NEW YORK (GenomeWeb News) – The Institute for Systems Biology isn't discussing a renovation project planned for the former Merck Rosetta Research Center building in Seattle's South Lake Union Section, for which the institute was issued a construction permit along with its architect earlier this month.

According to details of the construction permit posted by the city Department of Planning and Development, nearly 100,000 square feet of the 133,000-square-foot 401 Terry Ave. N. will see "interior tenant improvements with structural modifications to 1st, 3rd and 4th floors" that include "chang(ing) use of portion of existing office to R&D labs."

However, lab space will account for less than one-third, or 29,761 square feet, of the total project, while most of the space, 58,876 square feet, will be used as offices. Plans additionally call for a 4,058-square-foot conference room, storage and hazardous materials areas, and an enclosed parking area of 43,195 square feet

The project's value was listed at $8 million.

"At this time, we have no comment on this project," Sean Clisham, ISB's director of facilities and operations, told GenomeWeb Daily News.

ISB was listed as an applicant for the permit, issued July 1, along with an architect from Perkins+Will. B N Builders of Seattle was listed as contractor on the project, which was the topic of a July 13 pre-construction conference designed to inform applicants of Seattle's geotechnical and structural code requirements, according to city records.

The building sits about 3 miles south of the institute's current headquarters, within the city on the north shores of Lake Union.

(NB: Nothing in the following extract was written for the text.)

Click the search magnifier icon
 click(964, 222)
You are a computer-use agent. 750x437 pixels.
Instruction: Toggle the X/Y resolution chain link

Merck vacated 401 Terry Ave. N. late last year by shutting the operations of its Rosetta Research Center, which at its peak had some 300 employees. Merck gained control of the building in 2001, when it acquired Rosetta Inpharmatics, founded in 1996 to design and implement DNA microarray gene expression technologies. Rosetta's founders included ISB President and Co-Founder Leroy Hood; as well as Leland Hartwell, president and director of the Fred Hutchinson Cancer Research Center in Seattle; and Sage Bionetworks President Stephen Friend.

Also last year, Merck found buyers for two components of the Rosetta operations, selling off its Rosetta Bioinformatics unit to Microsoft, and Rosetta's gene expression laboratory for $9.75 million in cash to Covance, which entered into a contract to sell genomic analysis services to Merck for $145 million over five years.